Small, light and relatively inexpensive, they are an excellent way to keep gadgets charged on a driving holiday. The more useful ones have two sockets, like a 1 amp socket for phones and other devices, and a 2 amp socket for things like iPads which need more current - great if you need to charge a tablet.
Charging things in the vehicle while driving means not being dependent on having mains power at your destination. This can be priceless for campervan users staying in bush campgrounds … or staying in caravan parks and wanting to save money by using unpowered sites.
A cable with a standard 3.5mm plug at each end can connect the earphone socket of a phone or MP3 player to the input socket of some sound systems. If one can be used, it provides better sound quality than an FM transmitter, and is more convenient.
Unfortunately not all rental vehicles have an audio input socket. But with audio cables being so small and lightweight, travellers wanting to keep their options open may like to carry one "just in case".
I've tried all of the above over many years, and based on my experiences I suggest:
For simplicity and convenience on most trips - writeable CDs
If a small portion of your music collection accounts for the majority of your listening, then two or three blank CDs loaded with favourites might be plenty for all the driving on a holiday.

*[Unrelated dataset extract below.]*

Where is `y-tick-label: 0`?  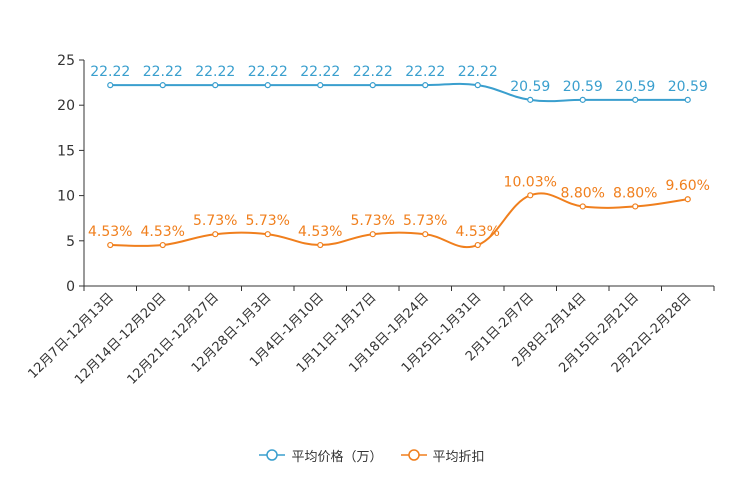 y-tick-label: 0 is located at coordinates (70, 287).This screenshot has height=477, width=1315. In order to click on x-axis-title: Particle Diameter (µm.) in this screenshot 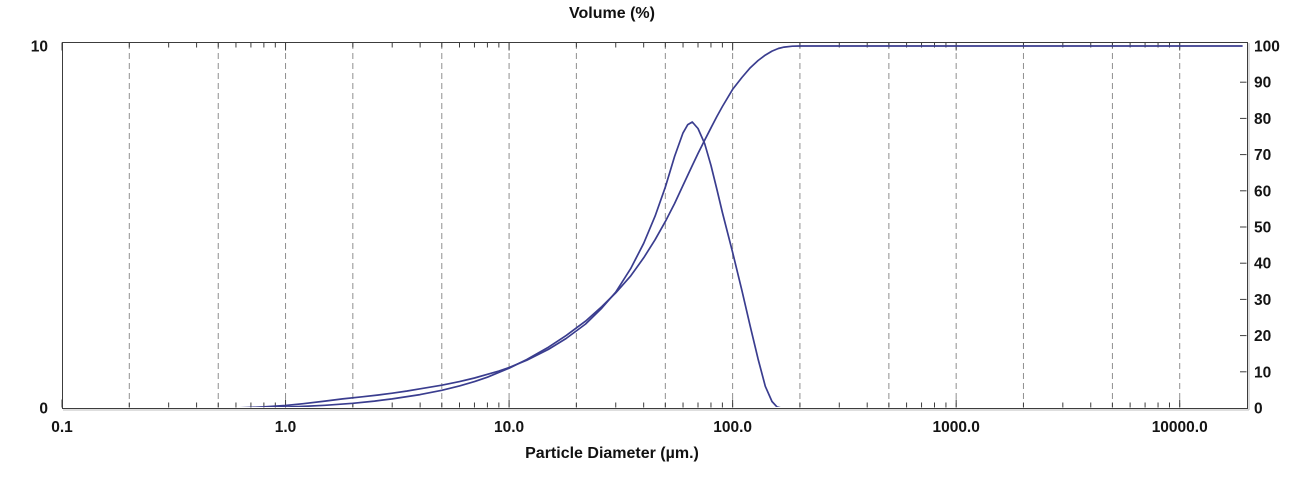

With nothing to recharge, connect or set up, it is the easiest way to have your own music at your fingertips in most rental vehicles. It just requires some planning ahead - selecting the music, and burning it to CD.
For universal compatibility and longer trips - FM transmitter connected to MP3 player
This requires a little setting up each time you resume driving, and occasional adjustments of FM frequencies, but should work in all vehicles and provide access to all of your music - great for longer trips where more music may be needed, or when older vehicles may be used.
If going with the FM transmitter option, I'd still suggest taking writeable CDs of favourites as well. Then you can enjoy the simplicity of popping a disk into the player for listening to favourites, and use the transmitter for everything else.